En revanche, (et c'est vrai que pour l'instant il y a grand minimum 3 heures de jeu) je n'exclue pas de le faire à horizon 6 mois, car au delà du mode histoire principal je compte ajouter des niveaux effectivement optionnels.

----------


## Joq le pecheur

Je travaille depuis un petit bout de temps sur le monde 5, un archipel junglesque:


Et voici le 1er niveau finalisé:


Donc voilà, me reste ce monde à finir, après,  je vais commencer à ajouter des cutscenes avant d'enchainer sur les derniers monde (6 et 7) afin de pouvoir ficeler la 1ère vraie beta.

----------


## Grhyll

Belle avancée  ::):

----------


## Joq le pecheur

Salut à tous.

Après un an et demi de travail, la beta est officiellement lancée avec plus de 80 niveaux disponibles:
https://joqlepecheur.itch.io/cool-headed



Le jeu est mis en vente à 3$, je monterai à 5 lorsqu'il sera totalement terminé (dernier monde, remplacement de 2 musiques placeholder, et défis supplémentaires etc).
Il y a de quoi se casser la tête pendant des heures  ::): 

La démo est gratuite, je serai ravi si vous prenez le temps de l'essayer.

----------


## Pollux568

Contribution faite  ::): 
Bravo d'être arrivé jusque là ! J'espère que le jeu sera couronné de succès ^^

----------


## Joq le pecheur

Bonsoir !

J'ai bossé comme un cochon tout le mois dernier, améliorations des interfaces, touches de polish à droite à gauche, plus de 100 niveaux disponibles avec moult secrets  :;): 



Et voici le dernier trailer (qui ne montre hélas pas encore l'interface légèrement améliorée):



La démo s'est également étoffée de quelques niveaux, ainsi que de touches graphiques et de confort.

Il y a quelques jours j'ai également intégré le service "butler" de itch.io qui fait que les gens qui utilisent l'app itch.io auront des mises à jour automatiques (comme steam).
Je recommande vivement pour vos projets de le faire, c'est super simple et je pense que c'est plus plaisant pour les utilisateurs de l'appli.
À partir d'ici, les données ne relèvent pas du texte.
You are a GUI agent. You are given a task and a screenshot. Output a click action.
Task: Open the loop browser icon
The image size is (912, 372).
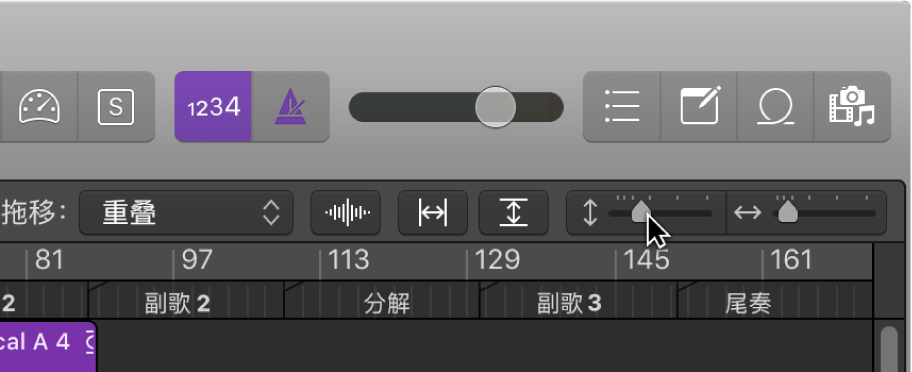click(x=775, y=107)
Si vous galérez, contactez moi par pm et je vous donnerai un coup de main.

Donc voilà, le jeu est quasi terminé, je doute que qui que ce soit parvienne au bout avant que je code la séquence de fin du jeu  :;): 

*"Cool Headed"* est beaucoup plus casual que ce qu'il pourrait sembler au 1er abord.
Au début le jeu demande une prise en main et la compréhension des mécaniques, mais une fois cela assimilé rien n'empêche d'y jouer tout en se livrant à d'autres activités telle la lecture d'un journal ou l'écoute d'un podcast.
Si parmi vous certains galèrent niveau réflexes ou que vous avez un handicap qui vous prive de platformers, n'ayez crainte, tout se joue à la souris et n'est que pure observation et réflexion. C'est très inspiré de lemmings mais il n'y a pas d'actions en temps réel ce qui rend la chose encore plus facile.
L'histoire du jeu, aussi importante soit-elle, est un prétexte, j'espère vraiment faire venir des joueurs qui auraient plaisir à se faire 1 ou 2 niveaux tous les jours.
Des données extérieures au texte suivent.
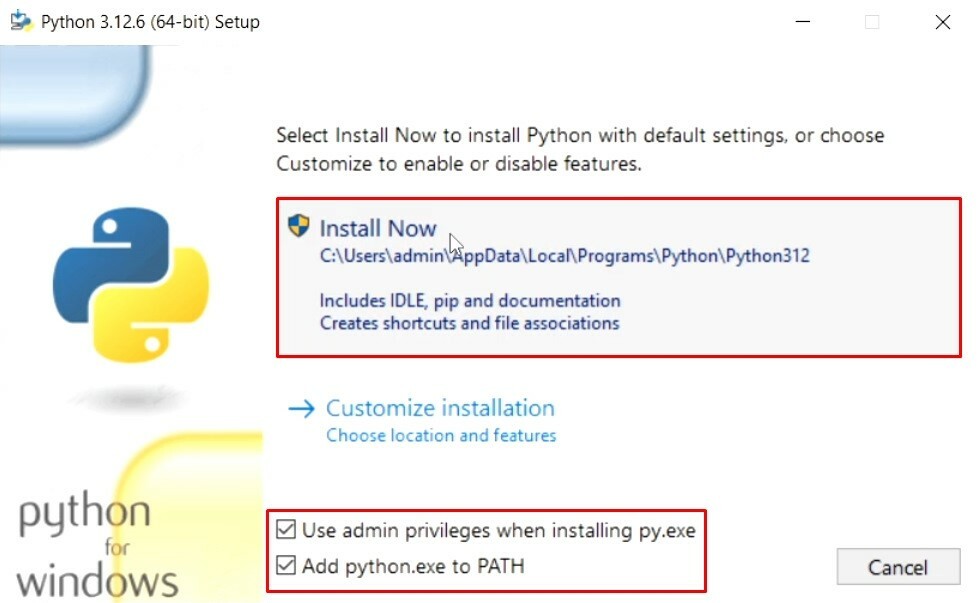This screenshot has height=603, width=978.
Task: Toggle the admin privileges for py.exe checkbox
Action: coord(287,530)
Voici un défi pour celles et ceux qui seraient intéressés:
-quelqu'un peut-il me dire le meilleur temps possible pour réussir le 1er niveau ("caisse à casser" avec les bots disponibles dans la démo ?
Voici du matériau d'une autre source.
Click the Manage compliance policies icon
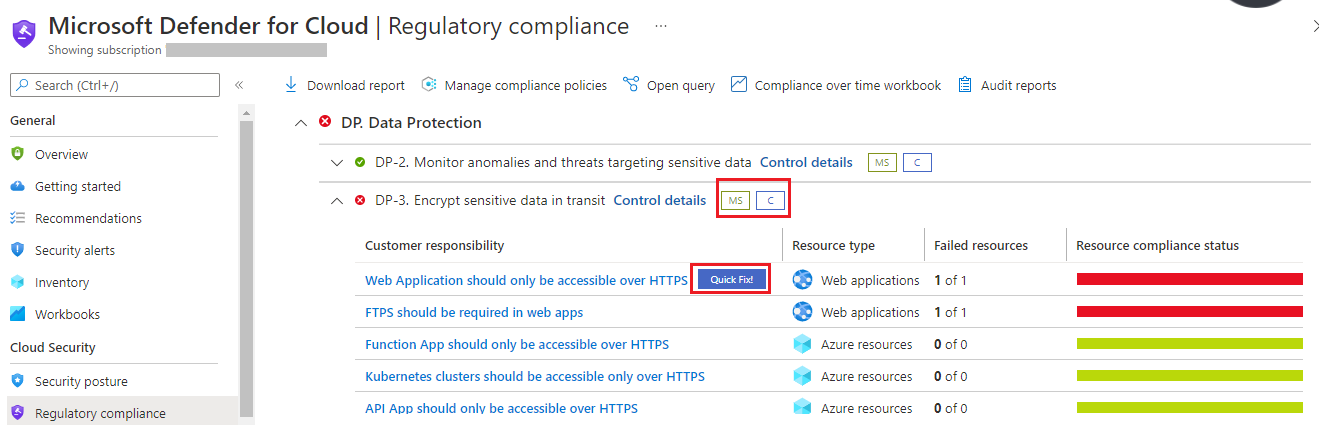[429, 85]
=> télécharger la démo *https://joqlepecheur.itch.io/cool-headed*

----------


## Pollux568

> Au début le jeu demande une prise en main et la compréhension des mécaniques, mais une fois cela assimilé rien n'empêche d'y jouer tout en se livrant à d'autres activités telle la lecture d'un journal ou l'écoute d'un podcast.


Je comprends l'idée que tu veux faire passer mais je suis pas sûr que ce soit très vendeur de dire "vous pouvez faire autre chose en jouant au jeu"...
Peut-être mettre en avant l'idée qu'on peut faire une partie vite fait du genre dans le bus, ou en attendant à la caisse du supermarché ?

----------


## Grhyll

Ohlàlà j'ai toujours pas testé ta démo  ::(:  Promis je vais le faire, ça fait un bail que je veux le faire mais je n'y pense que quand j'ai déjà des trucs à faire jusqu'au cou...

----------


## Joq le pecheur

> Je comprends l'idée que tu veux faire passer mais je suis pas sûr que ce soit très vendeur de dire "vous pouvez faire autre chose en jouant au jeu"...
> Peut-être mettre en avant l'idée qu'on peut faire une partie vite fait du genre dans le bus, ou en attendant à la caisse du supermarché ?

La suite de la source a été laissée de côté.